- Born: July 26, 1909 Oakmont, Pennsylvania, US
- Died: August 6, 1987 (aged 78) Saint Vincent's Catholic Medical Center, Manhattan, New York, US
- Occupation: Actress
- Spouse: Barnett Mathew Warren ​ ​(died 1953)​
- Children: 2, including Jennifer Warren;
- Relatives: Roger Gimbel (son-in-law); Jacob Ben-Ami (brother-in-law);

= Paula Bauersmith =

American actress and crossword creator (1909–1987)

Paula Bauersmith (married name Bauersmith Warren; July 26, 1909 - August 6, 1987) was an American actress and crossword creator.

==Early life and education==
Bauersmith was born in Oakmont, Pennsylvania to William Robinson Bauersmith and Susan. She was educated in Waterbury, Connecticut, and attended the Carnegie Institute of Technology where she trained for the stage.

==Career==
Bauersmith first appeared on the stage in 1929 while attending the Carnegie Institute of Technology. She made her New York City theatre debut in October 1931 playing Carmen Bracegirdle in the original Broadway theatre production of Lean Harvest at what was then referred to as the Forrest Theatre.

During her theatrical career, which spanned more than three decades,she appeared in several other original Broadway productions, such as Three-Cornered Moon in 1933, Bury the Dead (1936), Sail Away (1961), and Breakfast at Tiffany's (1966). She also appeared on various theatrical television programs, such as The United States Steel Hour (1954), Producers' Showcase (1955) and a television production of The Crucible (1967).

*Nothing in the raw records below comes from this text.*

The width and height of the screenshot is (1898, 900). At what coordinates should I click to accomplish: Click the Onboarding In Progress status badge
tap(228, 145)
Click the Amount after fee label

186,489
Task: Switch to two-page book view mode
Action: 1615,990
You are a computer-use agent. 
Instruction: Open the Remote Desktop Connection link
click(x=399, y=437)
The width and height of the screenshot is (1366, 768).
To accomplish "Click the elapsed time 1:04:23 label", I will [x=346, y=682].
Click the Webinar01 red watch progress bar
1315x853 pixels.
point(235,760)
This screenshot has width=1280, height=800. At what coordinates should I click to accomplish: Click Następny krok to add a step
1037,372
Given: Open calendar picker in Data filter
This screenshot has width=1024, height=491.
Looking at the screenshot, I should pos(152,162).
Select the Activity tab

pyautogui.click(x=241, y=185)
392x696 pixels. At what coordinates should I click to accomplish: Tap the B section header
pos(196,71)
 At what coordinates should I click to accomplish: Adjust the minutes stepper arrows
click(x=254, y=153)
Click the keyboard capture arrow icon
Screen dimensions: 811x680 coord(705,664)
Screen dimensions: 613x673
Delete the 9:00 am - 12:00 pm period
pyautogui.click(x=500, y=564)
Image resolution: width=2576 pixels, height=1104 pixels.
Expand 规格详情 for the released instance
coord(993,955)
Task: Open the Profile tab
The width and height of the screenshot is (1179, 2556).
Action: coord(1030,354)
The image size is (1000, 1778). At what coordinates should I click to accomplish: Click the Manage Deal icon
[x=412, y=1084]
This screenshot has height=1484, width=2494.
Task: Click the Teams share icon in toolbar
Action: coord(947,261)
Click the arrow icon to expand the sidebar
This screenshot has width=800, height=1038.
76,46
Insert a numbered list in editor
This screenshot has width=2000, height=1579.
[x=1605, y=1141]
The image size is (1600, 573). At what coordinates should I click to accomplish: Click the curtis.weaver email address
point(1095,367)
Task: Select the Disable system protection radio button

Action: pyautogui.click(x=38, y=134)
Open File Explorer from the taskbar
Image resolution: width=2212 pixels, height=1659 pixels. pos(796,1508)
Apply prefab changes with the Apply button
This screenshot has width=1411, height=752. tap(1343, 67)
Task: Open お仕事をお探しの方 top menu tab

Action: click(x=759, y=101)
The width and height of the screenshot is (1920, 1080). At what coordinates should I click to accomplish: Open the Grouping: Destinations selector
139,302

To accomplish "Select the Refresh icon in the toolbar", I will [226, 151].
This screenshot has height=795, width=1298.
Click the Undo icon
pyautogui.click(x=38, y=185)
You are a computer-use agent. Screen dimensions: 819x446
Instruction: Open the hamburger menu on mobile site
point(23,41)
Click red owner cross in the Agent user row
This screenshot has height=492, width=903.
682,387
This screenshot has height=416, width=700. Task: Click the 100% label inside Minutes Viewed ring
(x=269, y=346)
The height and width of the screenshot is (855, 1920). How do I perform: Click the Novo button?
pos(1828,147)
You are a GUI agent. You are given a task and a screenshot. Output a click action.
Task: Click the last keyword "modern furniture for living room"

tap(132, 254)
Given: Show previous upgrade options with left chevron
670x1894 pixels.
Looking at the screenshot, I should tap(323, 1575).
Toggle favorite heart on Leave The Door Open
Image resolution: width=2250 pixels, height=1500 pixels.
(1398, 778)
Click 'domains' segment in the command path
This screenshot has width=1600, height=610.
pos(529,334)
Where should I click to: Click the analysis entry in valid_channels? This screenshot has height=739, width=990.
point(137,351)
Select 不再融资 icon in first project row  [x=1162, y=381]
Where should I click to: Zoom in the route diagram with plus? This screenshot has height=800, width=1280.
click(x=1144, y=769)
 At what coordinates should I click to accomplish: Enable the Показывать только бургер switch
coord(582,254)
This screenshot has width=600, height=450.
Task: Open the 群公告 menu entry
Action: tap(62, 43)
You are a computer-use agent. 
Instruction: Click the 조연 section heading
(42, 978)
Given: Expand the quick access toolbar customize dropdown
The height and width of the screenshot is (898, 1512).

Paula Bauersmith was also a regular contributor to the crossword puzzles in New York Times.

==Personal life==
Bauersmith was married to Barnett Mathew Warren (1895–1953), a dentist and playwright. The couple had two children, the educator and professor Paul Warren and the actress, producer and film director Jennifer Warren. Bauersmith was the mother-in-law of the producer Roger Gimbel and the sister-in-law of the actor, theatre and film director Jacob Ben-Ami.

Bauersmith died of cancer at Saint Vincent's Catholic Medical Center, Manhattan on August 6, 1987.